A drawing of a young girl holding flowers looking up at a missile falling toward her on a red background.

One Day, Everyone Will Have Always Been Against This
By Omar El Akkad 
Knopf, 188 pages
Published February 25, 2025

The title (almost) says it all: One Day, Everyone Will Have Always Been Against This. After the bombardment of Gaza in October 2023, Egyptian-American journalist Omar El Akkad attracted the attention of 10 million people with a tweet to this effect, and his book is a thoughtful exposition of this statement. Akkad condemns both Hamas’ attack on Israeli citizens and the Israeli military response. “But this is not an account of that carnage,” he writes. It is, he says, a “witness” to “something that, for an entire generation of not just Arabs or Muslims or Brown people but rather all manner of human beings from all parts of the world, fundamentally changed during this season of completely preventable horror.” 

Akkad imagines a future when we are far enough removed to be “properly aghast” at the devastation in Gaza, even though it’s currently controversial to label it a “genocide.” One Day weaves together the history and politics leading to this climate, emphasizing the erosion of Western principles and American democracy in a post 9/11 world.  
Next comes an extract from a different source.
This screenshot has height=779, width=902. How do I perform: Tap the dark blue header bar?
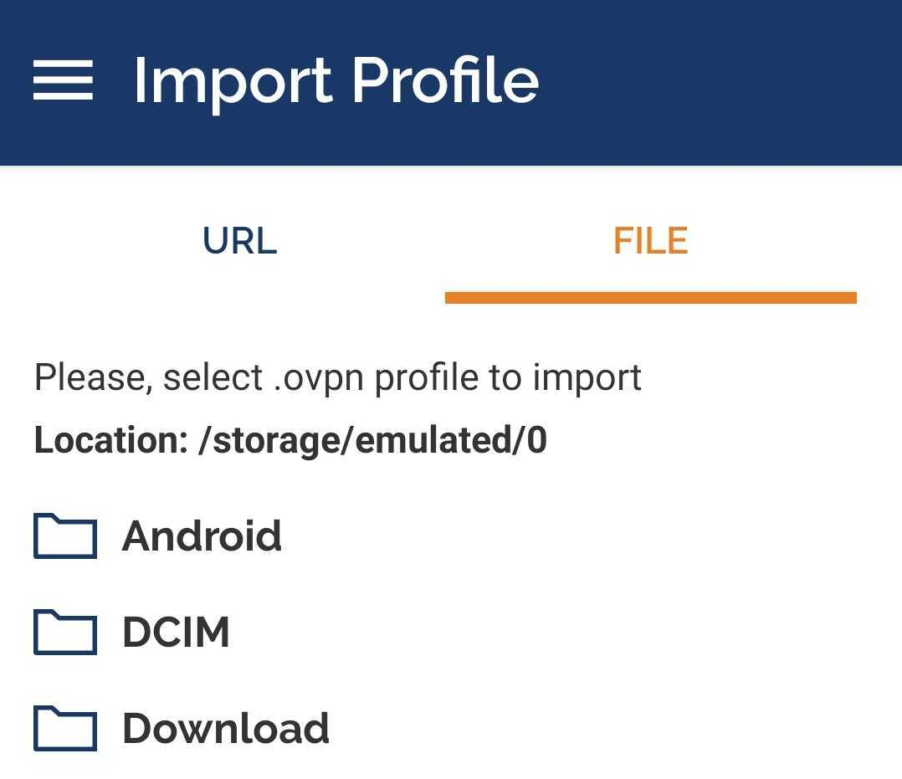[x=720, y=81]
Other scholars and cultural critics have argued that America’s challenges (e.g. racism or poverty) are features (not bugs) in American democracy. Akkad takes a similar approach, outlining the way these systems serve capitalism and the interests of our leaders — dehumanizing those who suffer the most allows the rest of us to look away, so that we can get on with daily life. Republicans and Democrats are both responsible, he argues, believing that liberal Americans’ willingness to vote for the “lesser evil” has led to the “lowest of benchmarks.” 

As a young journalist, Akkad was often told that part of his job was to “comfort the afflicted and afflict the comfortable,” advice I’ve usually heard offered to preachers. One Day, Everyone Will Have Always Been Against This calls preachers and other church leaders to pay attention, show up, and work toward a renewed moral compass in our country and culture.